Assignment: Please copy each line below that contains the word "sidebar".
━━━
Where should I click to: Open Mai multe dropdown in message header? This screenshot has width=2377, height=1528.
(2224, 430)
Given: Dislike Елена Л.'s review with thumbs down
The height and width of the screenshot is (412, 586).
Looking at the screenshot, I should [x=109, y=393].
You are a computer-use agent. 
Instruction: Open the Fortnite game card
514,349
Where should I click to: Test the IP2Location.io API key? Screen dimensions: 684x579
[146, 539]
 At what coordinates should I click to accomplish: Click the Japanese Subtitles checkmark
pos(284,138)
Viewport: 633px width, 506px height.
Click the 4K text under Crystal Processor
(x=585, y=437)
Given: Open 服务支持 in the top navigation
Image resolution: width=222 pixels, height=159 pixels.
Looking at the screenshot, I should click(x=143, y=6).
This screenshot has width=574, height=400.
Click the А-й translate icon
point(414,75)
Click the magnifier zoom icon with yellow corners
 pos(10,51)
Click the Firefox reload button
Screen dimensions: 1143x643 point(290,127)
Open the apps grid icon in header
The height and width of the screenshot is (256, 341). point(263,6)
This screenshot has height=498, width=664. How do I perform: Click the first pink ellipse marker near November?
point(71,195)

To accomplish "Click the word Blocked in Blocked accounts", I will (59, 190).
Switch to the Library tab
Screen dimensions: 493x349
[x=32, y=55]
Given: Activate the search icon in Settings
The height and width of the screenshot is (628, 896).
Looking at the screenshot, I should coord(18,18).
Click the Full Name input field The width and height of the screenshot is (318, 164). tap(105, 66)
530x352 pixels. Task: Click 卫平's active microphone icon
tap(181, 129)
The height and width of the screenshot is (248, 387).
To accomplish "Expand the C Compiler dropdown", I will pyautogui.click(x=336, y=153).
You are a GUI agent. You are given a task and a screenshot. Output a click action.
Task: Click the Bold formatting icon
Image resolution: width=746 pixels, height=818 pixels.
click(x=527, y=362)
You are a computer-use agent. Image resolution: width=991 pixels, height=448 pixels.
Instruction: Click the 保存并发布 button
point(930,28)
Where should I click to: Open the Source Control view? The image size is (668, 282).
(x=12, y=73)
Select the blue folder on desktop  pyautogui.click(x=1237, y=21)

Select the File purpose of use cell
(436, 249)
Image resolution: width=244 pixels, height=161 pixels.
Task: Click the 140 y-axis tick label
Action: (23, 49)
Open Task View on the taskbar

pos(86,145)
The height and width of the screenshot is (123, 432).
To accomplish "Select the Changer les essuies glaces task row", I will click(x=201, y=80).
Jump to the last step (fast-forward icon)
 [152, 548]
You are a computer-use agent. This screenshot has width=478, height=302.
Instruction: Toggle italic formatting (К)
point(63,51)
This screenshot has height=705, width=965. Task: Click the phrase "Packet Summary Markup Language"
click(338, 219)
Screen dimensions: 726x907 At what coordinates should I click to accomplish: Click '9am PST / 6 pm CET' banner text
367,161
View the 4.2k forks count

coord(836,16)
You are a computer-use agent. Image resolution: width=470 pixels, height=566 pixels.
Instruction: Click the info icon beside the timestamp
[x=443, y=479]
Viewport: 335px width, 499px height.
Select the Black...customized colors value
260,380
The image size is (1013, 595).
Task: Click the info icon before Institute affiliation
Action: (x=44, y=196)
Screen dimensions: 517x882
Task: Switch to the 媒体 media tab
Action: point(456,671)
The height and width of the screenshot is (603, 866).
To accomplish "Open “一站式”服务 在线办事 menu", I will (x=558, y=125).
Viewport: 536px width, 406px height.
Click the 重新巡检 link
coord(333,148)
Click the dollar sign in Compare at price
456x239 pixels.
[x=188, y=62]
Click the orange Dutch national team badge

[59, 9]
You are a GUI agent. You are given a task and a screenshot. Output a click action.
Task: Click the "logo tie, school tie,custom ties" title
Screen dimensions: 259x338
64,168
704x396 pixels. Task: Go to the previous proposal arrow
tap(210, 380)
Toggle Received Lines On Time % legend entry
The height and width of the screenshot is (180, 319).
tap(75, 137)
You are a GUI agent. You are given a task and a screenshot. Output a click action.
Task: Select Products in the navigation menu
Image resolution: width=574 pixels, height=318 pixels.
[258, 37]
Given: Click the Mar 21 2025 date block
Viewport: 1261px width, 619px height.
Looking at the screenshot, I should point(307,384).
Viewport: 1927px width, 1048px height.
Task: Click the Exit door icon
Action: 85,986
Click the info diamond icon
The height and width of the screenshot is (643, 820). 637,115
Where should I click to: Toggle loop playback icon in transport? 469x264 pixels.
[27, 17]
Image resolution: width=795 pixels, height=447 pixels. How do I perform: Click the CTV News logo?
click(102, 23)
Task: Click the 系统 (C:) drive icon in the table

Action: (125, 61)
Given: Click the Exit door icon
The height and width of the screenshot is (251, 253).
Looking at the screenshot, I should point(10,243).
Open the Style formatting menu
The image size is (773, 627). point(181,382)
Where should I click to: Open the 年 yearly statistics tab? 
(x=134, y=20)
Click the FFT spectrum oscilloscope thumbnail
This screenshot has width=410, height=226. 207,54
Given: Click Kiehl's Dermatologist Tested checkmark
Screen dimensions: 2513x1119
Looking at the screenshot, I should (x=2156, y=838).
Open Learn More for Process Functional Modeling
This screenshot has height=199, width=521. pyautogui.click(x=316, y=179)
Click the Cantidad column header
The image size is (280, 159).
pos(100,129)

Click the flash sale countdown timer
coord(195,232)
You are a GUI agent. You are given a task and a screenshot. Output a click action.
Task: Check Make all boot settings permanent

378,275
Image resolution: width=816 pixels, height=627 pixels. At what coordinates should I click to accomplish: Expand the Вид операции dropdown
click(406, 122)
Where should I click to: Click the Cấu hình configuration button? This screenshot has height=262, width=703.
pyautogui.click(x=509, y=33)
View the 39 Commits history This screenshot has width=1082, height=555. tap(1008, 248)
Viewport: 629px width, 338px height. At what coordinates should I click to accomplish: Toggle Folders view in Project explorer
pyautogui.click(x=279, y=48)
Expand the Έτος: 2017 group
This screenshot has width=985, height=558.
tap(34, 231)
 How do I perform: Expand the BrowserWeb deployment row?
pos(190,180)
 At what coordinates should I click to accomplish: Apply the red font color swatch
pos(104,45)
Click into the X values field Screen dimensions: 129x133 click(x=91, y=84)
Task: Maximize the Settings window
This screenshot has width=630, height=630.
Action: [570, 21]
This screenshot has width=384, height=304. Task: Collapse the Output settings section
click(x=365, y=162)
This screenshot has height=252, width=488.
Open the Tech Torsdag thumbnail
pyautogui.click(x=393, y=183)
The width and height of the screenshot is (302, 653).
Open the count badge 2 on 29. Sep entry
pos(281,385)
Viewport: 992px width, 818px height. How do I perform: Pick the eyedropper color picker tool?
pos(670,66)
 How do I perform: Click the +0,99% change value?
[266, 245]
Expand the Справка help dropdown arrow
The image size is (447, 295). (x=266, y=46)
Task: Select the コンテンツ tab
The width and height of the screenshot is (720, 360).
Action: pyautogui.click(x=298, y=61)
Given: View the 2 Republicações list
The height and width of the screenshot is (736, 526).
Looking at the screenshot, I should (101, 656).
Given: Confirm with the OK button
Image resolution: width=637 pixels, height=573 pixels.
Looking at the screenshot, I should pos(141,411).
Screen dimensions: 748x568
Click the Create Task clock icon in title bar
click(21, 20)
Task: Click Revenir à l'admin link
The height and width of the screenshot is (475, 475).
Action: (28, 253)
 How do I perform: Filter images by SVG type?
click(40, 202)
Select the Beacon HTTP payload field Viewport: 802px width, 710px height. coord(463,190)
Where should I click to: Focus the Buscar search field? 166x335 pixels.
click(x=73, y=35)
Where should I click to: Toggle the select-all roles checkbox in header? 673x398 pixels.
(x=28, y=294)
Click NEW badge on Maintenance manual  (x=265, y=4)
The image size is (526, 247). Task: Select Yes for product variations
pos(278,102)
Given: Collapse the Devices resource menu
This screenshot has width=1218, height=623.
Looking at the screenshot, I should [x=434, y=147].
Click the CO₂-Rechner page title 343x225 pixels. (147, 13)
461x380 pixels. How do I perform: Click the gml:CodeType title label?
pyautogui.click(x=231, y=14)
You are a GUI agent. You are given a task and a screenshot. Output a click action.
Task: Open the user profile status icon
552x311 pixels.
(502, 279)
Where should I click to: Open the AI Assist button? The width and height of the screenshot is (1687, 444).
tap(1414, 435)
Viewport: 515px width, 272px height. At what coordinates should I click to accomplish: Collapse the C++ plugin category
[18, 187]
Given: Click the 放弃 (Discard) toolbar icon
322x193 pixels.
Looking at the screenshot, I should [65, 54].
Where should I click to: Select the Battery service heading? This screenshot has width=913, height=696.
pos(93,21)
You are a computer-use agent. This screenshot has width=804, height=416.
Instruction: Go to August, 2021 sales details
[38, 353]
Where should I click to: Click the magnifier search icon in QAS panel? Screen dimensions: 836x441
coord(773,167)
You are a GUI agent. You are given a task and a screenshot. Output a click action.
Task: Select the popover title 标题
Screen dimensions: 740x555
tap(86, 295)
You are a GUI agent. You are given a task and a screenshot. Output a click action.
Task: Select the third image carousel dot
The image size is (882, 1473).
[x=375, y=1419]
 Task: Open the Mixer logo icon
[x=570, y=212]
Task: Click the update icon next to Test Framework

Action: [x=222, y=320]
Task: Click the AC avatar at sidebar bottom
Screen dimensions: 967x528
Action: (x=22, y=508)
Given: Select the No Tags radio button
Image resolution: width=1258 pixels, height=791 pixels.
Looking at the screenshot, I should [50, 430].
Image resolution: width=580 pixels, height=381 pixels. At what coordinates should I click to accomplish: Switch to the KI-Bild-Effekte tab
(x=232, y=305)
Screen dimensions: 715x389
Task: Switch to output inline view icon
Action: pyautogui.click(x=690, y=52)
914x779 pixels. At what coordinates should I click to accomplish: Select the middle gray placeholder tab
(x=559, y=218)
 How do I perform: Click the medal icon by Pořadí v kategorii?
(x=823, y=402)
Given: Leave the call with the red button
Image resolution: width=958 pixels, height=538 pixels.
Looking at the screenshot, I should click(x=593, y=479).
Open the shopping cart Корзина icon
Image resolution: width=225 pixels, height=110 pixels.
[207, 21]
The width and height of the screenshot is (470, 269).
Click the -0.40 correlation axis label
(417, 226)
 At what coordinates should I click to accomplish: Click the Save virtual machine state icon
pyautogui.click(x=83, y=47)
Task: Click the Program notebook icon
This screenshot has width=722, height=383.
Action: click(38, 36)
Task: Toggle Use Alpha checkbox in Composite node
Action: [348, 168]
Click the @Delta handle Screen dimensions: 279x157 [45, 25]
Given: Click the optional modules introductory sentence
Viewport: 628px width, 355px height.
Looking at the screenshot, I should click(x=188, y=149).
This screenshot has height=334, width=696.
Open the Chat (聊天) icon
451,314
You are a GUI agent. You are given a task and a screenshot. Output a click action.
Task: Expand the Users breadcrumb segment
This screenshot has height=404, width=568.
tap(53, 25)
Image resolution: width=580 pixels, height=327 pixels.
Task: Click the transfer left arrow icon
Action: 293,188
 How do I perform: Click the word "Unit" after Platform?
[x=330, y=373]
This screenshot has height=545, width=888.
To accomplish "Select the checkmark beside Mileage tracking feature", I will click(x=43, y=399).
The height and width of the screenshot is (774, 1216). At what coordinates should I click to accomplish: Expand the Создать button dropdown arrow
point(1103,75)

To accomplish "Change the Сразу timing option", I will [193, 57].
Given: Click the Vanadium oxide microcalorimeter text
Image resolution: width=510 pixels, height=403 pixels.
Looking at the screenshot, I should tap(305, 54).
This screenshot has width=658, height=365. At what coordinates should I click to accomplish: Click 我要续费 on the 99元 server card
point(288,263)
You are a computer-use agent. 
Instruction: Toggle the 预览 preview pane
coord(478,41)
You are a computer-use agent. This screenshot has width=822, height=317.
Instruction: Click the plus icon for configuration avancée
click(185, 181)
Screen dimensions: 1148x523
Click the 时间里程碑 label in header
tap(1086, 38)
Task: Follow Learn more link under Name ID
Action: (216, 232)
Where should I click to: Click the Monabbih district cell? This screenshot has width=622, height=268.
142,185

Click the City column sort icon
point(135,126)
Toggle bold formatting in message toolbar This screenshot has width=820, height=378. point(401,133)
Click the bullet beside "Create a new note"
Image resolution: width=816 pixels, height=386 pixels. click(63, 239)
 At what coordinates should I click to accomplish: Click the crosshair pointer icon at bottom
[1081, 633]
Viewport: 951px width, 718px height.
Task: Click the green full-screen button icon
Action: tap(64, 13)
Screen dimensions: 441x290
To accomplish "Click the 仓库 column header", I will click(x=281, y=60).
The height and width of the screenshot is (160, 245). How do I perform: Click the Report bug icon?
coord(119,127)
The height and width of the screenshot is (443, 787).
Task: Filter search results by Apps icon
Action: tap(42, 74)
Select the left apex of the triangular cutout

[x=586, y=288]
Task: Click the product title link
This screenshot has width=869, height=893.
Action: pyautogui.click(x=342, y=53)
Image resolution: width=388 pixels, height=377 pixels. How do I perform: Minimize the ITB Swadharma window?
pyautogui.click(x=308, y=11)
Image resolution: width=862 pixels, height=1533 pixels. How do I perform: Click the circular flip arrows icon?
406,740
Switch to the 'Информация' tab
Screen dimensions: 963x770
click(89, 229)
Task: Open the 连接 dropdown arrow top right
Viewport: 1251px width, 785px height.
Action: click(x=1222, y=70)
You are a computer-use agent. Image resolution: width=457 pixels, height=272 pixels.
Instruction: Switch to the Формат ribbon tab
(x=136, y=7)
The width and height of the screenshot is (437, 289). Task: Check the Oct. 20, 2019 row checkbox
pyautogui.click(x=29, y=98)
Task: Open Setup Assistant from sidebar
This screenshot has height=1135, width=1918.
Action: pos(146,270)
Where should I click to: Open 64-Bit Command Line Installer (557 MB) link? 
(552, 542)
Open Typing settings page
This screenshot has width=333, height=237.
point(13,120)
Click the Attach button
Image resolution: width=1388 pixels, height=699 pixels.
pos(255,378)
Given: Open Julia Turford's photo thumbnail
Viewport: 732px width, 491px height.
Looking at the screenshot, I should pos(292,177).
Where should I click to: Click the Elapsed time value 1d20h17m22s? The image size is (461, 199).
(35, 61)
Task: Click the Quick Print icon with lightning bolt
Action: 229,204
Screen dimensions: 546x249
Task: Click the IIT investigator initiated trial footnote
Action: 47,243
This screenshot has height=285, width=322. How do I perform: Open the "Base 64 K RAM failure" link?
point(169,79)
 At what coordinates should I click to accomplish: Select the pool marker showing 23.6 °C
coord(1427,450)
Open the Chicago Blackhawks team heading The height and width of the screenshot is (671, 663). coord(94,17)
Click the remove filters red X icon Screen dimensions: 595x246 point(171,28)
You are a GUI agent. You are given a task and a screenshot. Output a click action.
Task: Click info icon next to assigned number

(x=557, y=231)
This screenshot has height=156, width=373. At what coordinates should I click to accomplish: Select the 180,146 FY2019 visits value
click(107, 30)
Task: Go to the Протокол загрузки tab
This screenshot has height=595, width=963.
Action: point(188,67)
━━━
Response for this exercise:
Task: Click the AC avatar at sidebar bottom
Task: Open Setup Assistant from sidebar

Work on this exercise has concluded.